The Future, The Hype

I find myself conflicted. As a long time technical writer living through many software start-ups and several larger established and successful companies such as Autodesk and Moment Factory, I was almost forced de facto to buy into the hype of the future. That is, to believe in the prevailing Silicon Valley ethos of technology as saviour.

Once again it has seemed that this belief would not go unrewarded when some years back we witnessed live Skype translation, seemingly true driverless cars by Google, even this amazing augmented reality app called World Lens that translates text right in context that has to be seen to be believed.

At the same time nothing is ever so straightforward as issues such as privacy and the growing gap between the tech-haves and the tech-have-nots that put a definitive damper on much of the unexamined tech hype.

An article by Rick Searle, for example, examines well much of the renewed hype around artificial intelligence which has seen companies snapped up and large new investments made by tech’s bigwigs. Searle manges to punch big holes in the hype—most pointedly illustrating that Google’s approach to self-driving cars, which boils down to the mass processing of big data, does not result in anything close to what an average sixteen-year old can do behind the wheel.
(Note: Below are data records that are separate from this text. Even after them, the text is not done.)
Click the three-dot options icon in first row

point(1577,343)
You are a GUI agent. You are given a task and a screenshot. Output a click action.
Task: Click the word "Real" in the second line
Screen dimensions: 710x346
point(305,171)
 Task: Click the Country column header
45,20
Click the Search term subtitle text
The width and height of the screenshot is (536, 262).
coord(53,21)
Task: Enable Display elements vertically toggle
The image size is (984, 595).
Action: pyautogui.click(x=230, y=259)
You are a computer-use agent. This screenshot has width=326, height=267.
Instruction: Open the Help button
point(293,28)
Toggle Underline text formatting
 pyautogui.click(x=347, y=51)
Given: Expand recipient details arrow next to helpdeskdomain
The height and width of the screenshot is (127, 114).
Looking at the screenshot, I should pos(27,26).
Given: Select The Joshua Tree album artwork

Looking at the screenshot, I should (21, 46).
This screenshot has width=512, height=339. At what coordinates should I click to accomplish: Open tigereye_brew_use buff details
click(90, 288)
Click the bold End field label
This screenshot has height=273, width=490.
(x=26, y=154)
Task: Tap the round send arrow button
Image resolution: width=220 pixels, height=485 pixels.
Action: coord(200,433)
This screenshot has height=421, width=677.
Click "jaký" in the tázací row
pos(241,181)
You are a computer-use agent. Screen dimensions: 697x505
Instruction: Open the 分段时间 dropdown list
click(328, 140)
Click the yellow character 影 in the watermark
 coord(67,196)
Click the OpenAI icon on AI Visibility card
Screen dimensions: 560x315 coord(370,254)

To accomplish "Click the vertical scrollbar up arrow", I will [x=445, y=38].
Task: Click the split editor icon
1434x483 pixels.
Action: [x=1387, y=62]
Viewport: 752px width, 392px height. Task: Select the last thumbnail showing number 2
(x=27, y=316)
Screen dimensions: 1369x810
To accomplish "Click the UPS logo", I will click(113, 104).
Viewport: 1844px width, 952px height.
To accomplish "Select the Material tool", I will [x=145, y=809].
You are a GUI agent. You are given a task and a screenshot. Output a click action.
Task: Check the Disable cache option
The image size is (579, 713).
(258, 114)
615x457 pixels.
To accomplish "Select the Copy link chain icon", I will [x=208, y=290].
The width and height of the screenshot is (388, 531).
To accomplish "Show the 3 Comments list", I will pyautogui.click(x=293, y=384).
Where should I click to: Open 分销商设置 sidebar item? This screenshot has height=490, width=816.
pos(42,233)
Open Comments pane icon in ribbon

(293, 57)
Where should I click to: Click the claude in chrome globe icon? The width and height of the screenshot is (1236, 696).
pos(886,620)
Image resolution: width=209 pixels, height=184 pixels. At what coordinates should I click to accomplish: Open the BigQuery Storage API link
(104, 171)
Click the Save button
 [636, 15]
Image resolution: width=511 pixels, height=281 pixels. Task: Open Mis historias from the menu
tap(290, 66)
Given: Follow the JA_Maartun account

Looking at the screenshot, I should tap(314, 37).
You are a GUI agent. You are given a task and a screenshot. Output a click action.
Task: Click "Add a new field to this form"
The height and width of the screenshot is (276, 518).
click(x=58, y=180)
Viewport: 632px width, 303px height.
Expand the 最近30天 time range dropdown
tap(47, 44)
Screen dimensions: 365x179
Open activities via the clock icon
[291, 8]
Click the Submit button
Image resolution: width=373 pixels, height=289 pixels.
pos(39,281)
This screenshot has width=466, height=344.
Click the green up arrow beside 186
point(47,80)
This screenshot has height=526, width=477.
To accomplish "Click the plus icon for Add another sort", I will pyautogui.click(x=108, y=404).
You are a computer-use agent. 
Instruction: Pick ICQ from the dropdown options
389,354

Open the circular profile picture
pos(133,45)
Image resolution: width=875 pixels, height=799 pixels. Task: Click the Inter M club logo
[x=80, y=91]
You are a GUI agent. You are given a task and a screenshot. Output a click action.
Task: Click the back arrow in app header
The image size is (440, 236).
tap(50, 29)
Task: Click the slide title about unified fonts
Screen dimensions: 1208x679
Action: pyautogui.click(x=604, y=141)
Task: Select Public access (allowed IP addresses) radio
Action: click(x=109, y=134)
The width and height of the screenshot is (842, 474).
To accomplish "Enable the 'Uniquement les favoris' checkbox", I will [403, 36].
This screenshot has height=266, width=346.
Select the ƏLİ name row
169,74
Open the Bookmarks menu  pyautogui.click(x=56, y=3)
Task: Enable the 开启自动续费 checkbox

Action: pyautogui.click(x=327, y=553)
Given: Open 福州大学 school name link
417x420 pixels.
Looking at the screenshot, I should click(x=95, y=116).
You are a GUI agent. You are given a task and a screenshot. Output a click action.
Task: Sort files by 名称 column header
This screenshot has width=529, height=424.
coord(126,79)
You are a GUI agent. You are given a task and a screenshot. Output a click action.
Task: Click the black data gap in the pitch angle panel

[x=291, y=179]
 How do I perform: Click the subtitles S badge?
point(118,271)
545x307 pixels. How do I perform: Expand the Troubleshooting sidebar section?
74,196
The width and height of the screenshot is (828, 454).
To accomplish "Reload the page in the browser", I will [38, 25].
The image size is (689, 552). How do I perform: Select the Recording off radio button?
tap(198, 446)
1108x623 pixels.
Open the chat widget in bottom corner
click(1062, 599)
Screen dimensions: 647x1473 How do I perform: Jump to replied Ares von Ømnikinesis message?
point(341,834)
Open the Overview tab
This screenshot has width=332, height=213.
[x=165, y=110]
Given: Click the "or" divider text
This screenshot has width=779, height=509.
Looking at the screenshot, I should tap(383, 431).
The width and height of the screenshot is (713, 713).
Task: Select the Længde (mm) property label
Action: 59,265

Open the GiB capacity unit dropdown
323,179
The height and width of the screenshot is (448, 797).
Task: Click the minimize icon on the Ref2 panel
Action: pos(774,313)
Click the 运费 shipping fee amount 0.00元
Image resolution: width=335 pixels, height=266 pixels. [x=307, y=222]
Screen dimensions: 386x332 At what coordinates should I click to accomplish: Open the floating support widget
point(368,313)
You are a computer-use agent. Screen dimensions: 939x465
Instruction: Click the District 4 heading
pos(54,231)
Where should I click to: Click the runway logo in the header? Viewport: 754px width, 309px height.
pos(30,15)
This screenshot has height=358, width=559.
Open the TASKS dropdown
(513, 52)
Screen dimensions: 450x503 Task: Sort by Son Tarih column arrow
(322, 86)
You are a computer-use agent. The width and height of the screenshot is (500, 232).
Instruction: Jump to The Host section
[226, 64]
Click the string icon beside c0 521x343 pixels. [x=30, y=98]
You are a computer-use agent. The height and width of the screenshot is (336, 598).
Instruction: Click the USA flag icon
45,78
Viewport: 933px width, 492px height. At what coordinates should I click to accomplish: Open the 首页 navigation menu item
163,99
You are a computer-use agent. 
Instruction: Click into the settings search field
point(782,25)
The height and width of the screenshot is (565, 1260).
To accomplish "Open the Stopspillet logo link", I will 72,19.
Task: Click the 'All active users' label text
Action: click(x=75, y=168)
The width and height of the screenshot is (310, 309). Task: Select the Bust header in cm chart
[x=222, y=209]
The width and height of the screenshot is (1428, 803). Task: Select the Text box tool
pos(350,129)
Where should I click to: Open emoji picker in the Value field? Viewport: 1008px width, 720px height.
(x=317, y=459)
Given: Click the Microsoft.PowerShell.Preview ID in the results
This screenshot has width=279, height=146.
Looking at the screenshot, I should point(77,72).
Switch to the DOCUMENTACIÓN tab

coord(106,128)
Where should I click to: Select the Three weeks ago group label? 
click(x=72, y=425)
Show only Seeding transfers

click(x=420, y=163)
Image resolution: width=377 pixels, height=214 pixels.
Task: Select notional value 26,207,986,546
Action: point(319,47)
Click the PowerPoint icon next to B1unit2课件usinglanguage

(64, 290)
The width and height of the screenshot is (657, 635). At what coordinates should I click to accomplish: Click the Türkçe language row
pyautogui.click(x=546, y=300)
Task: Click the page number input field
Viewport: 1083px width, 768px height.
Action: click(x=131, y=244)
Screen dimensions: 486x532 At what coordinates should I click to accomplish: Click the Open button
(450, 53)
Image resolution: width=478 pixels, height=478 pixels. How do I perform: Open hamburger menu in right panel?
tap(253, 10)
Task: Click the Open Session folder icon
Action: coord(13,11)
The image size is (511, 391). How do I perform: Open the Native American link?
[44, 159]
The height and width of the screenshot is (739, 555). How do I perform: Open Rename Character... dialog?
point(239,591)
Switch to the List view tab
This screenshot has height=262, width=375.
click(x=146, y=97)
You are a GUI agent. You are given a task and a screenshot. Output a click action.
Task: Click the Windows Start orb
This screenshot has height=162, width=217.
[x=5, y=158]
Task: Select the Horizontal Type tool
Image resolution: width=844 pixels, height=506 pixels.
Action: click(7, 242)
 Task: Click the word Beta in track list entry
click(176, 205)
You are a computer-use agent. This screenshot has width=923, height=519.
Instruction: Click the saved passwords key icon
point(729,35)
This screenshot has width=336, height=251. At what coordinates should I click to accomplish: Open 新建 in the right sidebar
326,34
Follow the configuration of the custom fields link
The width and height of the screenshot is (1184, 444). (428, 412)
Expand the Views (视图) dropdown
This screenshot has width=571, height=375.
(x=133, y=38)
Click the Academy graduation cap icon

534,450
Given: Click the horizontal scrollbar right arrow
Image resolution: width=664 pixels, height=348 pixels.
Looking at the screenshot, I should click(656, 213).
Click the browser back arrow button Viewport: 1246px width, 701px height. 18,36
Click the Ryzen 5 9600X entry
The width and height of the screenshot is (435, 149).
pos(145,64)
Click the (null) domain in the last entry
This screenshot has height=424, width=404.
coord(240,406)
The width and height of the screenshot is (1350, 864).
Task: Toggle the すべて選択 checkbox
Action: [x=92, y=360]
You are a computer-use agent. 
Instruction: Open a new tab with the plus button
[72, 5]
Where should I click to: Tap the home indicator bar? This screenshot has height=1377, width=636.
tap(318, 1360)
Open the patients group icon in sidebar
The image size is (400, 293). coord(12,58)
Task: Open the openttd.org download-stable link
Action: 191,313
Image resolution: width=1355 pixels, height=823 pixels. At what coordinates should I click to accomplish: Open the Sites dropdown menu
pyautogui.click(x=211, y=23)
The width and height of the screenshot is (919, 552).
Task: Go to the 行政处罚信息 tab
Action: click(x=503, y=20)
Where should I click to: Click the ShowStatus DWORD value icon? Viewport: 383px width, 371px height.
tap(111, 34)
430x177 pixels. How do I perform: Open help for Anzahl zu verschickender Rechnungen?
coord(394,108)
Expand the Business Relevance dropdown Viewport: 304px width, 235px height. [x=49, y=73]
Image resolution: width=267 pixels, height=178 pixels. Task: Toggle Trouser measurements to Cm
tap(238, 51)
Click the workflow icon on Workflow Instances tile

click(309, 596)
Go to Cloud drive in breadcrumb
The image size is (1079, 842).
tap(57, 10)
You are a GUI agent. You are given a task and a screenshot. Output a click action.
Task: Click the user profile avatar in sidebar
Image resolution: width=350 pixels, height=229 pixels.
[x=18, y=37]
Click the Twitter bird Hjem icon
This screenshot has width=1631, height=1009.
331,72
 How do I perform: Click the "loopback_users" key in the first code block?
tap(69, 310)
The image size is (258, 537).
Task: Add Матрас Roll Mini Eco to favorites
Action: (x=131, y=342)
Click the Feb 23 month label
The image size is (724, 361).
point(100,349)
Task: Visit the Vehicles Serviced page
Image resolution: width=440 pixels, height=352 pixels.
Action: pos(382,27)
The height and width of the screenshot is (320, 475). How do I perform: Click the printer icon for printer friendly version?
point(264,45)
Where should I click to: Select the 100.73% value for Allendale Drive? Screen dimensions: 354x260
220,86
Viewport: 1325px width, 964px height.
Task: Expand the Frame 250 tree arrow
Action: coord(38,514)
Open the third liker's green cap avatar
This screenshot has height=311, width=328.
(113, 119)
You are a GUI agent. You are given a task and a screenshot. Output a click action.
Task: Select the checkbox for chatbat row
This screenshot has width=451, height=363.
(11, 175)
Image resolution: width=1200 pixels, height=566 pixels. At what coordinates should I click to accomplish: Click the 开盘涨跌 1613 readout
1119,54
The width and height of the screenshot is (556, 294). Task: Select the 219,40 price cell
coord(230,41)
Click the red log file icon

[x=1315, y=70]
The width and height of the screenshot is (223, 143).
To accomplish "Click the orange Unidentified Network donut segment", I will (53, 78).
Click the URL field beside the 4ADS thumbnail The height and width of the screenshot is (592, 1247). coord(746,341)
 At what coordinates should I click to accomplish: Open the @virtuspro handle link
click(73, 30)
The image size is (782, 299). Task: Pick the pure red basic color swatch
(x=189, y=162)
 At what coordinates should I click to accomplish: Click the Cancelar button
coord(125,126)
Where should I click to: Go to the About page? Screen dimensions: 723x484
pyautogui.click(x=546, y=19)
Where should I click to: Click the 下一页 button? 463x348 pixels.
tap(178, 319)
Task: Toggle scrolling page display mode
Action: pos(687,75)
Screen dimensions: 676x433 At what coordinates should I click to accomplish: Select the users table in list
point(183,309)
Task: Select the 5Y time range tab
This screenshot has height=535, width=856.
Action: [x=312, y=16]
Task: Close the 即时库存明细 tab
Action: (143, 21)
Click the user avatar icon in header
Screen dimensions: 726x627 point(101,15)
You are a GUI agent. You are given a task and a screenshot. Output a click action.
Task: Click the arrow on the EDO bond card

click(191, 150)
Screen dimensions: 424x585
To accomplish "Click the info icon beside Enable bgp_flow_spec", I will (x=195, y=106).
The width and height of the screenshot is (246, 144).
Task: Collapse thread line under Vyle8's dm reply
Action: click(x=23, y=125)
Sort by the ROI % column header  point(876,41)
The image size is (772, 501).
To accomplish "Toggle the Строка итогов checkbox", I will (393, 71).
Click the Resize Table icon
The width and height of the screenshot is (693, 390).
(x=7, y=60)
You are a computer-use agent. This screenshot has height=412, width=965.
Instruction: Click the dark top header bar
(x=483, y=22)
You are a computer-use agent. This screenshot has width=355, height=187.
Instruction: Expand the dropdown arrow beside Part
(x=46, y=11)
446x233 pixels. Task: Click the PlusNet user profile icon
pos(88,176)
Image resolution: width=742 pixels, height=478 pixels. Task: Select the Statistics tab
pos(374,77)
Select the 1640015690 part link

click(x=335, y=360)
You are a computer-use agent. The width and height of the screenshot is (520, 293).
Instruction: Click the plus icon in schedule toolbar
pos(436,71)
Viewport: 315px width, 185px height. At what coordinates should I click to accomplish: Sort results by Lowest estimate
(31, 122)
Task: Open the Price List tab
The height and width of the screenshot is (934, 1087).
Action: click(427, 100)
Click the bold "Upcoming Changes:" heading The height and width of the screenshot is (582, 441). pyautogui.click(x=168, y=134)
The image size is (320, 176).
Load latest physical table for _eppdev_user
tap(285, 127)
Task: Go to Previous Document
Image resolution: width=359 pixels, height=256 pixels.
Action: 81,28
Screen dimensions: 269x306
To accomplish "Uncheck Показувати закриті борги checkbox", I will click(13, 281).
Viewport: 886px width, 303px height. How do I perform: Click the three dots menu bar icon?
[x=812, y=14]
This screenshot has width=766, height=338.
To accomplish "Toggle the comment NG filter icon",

Indeed Searle, this time writing on his own blog Utopia or Dystopia, describes much of the current tech hype, and the companies behind it, as perpetrators of a kind of coup—whereby they swoop into industry after industry, reshaping them to their benefit, all the while hallowing them out of human labour, with not that much efficiency gained at the end of the day.

On a similarly pessimistic note is a group called Dark Mountain, whose raison-d’être was news to me: They are a kind of environmental group whose Manifesto actually posits that we are already too late and that we should collectively resign ourselves to the coming environmental collapse and probably imminent extinction of the entire human species in short order. As dire as Dark Mountain seems, their beliefs do seem to square with a couple of books I have read several years ago on overpopulation, Countdown by Alan Weisman, and 10 Billion by Stephen Emmott.

It seems to me though that the antidote to too much overblown tech hype is not necessarily defeatist gloom and doom. However, any realistic approach to understanding technological innovation and how it is truly affecting our lives should also always consider economic and environmental implications. These seem de jure to be missing, always, from the next best thing.